• _What to work on_
Print out each entry below exactly, please.

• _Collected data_

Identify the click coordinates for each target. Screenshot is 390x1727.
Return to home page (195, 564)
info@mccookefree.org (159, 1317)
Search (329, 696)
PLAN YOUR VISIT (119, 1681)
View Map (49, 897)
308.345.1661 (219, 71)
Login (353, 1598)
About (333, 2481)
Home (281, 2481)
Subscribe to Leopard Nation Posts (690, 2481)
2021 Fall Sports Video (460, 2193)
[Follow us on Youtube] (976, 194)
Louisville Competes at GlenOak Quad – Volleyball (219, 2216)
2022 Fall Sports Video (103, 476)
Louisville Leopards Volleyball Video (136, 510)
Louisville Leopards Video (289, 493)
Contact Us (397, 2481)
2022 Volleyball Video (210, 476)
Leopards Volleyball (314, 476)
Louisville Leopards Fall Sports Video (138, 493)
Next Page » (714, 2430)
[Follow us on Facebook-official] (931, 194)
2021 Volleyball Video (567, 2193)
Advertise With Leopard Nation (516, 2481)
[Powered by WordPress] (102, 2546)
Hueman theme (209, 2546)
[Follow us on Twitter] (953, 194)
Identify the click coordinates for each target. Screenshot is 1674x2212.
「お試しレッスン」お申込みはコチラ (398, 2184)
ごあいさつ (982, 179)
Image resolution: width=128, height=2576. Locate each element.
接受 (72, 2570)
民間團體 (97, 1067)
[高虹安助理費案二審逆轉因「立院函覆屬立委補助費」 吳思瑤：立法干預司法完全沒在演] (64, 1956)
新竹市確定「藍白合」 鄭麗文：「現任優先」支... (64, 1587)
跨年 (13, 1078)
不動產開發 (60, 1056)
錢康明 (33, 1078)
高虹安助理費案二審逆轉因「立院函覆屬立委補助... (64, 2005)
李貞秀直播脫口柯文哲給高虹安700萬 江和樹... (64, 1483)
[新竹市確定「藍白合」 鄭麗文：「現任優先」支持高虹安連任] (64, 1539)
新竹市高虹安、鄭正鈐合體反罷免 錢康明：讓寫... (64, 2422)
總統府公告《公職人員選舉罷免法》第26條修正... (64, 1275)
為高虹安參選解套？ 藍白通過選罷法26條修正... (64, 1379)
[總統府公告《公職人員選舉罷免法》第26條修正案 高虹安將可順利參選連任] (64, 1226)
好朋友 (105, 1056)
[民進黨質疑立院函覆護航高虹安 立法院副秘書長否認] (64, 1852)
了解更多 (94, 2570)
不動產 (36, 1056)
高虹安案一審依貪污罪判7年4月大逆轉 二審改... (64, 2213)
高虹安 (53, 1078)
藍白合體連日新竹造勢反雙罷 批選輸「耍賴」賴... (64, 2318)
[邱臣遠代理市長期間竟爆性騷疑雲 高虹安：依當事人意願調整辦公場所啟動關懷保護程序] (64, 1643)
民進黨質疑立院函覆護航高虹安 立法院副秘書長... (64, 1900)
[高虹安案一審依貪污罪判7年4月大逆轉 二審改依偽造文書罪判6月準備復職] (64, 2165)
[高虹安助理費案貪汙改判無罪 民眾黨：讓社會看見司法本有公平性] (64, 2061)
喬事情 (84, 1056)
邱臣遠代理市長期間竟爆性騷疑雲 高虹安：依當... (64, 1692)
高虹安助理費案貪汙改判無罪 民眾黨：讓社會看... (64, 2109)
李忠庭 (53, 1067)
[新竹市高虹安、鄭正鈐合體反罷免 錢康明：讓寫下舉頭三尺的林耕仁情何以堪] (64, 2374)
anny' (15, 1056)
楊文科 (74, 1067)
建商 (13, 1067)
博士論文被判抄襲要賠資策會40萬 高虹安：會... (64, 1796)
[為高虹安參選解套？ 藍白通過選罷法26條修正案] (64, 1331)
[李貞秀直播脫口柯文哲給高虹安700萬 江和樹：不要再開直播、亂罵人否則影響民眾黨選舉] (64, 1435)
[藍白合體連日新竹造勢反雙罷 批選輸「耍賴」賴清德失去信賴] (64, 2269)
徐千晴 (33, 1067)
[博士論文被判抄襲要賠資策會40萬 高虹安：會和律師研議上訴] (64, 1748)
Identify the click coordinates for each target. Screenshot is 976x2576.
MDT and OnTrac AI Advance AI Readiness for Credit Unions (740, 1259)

• _Result_
Identify the click coordinates for each target. Screenshot is 390x1727.
Return to home page (195, 564)
info@mccookefree.org (159, 1317)
Search (329, 696)
PLAN YOUR VISIT (119, 1681)
View Map (49, 897)
308.345.1661 (219, 71)
Login (353, 1598)
About (333, 2481)
Home (281, 2481)
Subscribe to Leopard Nation Posts (690, 2481)
2021 Fall Sports Video (460, 2193)
[Follow us on Youtube] (976, 194)
Louisville Competes at GlenOak Quad – Volleyball (219, 2216)
2022 Fall Sports Video (103, 476)
Louisville Leopards Volleyball Video (136, 510)
Louisville Leopards Video (289, 493)
Contact Us (397, 2481)
2022 Volleyball Video (210, 476)
Leopards Volleyball (314, 476)
Louisville Leopards Fall Sports Video (138, 493)
Next Page » (714, 2430)
[Follow us on Facebook-official] (931, 194)
2021 Volleyball Video (567, 2193)
Advertise With Leopard Nation (516, 2481)
[Powered by WordPress] (102, 2546)
Hueman theme (209, 2546)
[Follow us on Twitter] (953, 194)
Identify the click coordinates for each target. Screenshot is 1674x2212.
「お試しレッスン」お申込みはコチラ (398, 2184)
ごあいさつ (982, 179)
Image resolution: width=128, height=2576. Locate each element.
接受 (72, 2570)
民間團體 (97, 1067)
[高虹安助理費案二審逆轉因「立院函覆屬立委補助費」 吳思瑤：立法干預司法完全沒在演] (64, 1956)
新竹市確定「藍白合」 鄭麗文：「現任優先」支... (64, 1587)
跨年 (13, 1078)
不動產開發 (60, 1056)
錢康明 (33, 1078)
高虹安助理費案二審逆轉因「立院函覆屬立委補助... (64, 2005)
李貞秀直播脫口柯文哲給高虹安700萬 江和樹... (64, 1483)
[新竹市確定「藍白合」 鄭麗文：「現任優先」支持高虹安連任] (64, 1539)
新竹市高虹安、鄭正鈐合體反罷免 錢康明：讓寫... (64, 2422)
總統府公告《公職人員選舉罷免法》第26條修正... (64, 1275)
為高虹安參選解套？ 藍白通過選罷法26條修正... (64, 1379)
[總統府公告《公職人員選舉罷免法》第26條修正案 高虹安將可順利參選連任] (64, 1226)
好朋友 (105, 1056)
[民進黨質疑立院函覆護航高虹安 立法院副秘書長否認] (64, 1852)
了解更多 (94, 2570)
不動產 (36, 1056)
高虹安案一審依貪污罪判7年4月大逆轉 二審改... (64, 2213)
高虹安 (53, 1078)
藍白合體連日新竹造勢反雙罷 批選輸「耍賴」賴... (64, 2318)
[邱臣遠代理市長期間竟爆性騷疑雲 高虹安：依當事人意願調整辦公場所啟動關懷保護程序] (64, 1643)
民進黨質疑立院函覆護航高虹安 立法院副秘書長... (64, 1900)
[高虹安案一審依貪污罪判7年4月大逆轉 二審改依偽造文書罪判6月準備復職] (64, 2165)
[高虹安助理費案貪汙改判無罪 民眾黨：讓社會看見司法本有公平性] (64, 2061)
喬事情 (84, 1056)
邱臣遠代理市長期間竟爆性騷疑雲 高虹安：依當... (64, 1692)
高虹安助理費案貪汙改判無罪 民眾黨：讓社會看... (64, 2109)
李忠庭 (53, 1067)
[新竹市高虹安、鄭正鈐合體反罷免 錢康明：讓寫下舉頭三尺的林耕仁情何以堪] (64, 2374)
anny' (15, 1056)
楊文科 (74, 1067)
建商 (13, 1067)
博士論文被判抄襲要賠資策會40萬 高虹安：會... (64, 1796)
[為高虹安參選解套？ 藍白通過選罷法26條修正案] (64, 1331)
[李貞秀直播脫口柯文哲給高虹安700萬 江和樹：不要再開直播、亂罵人否則影響民眾黨選舉] (64, 1435)
[藍白合體連日新竹造勢反雙罷 批選輸「耍賴」賴清德失去信賴] (64, 2269)
徐千晴 (33, 1067)
[博士論文被判抄襲要賠資策會40萬 高虹安：會和律師研議上訴] (64, 1748)
Identify the click coordinates for each target. Screenshot is 976x2576.
MDT and OnTrac AI Advance AI Readiness for Credit Unions (740, 1259)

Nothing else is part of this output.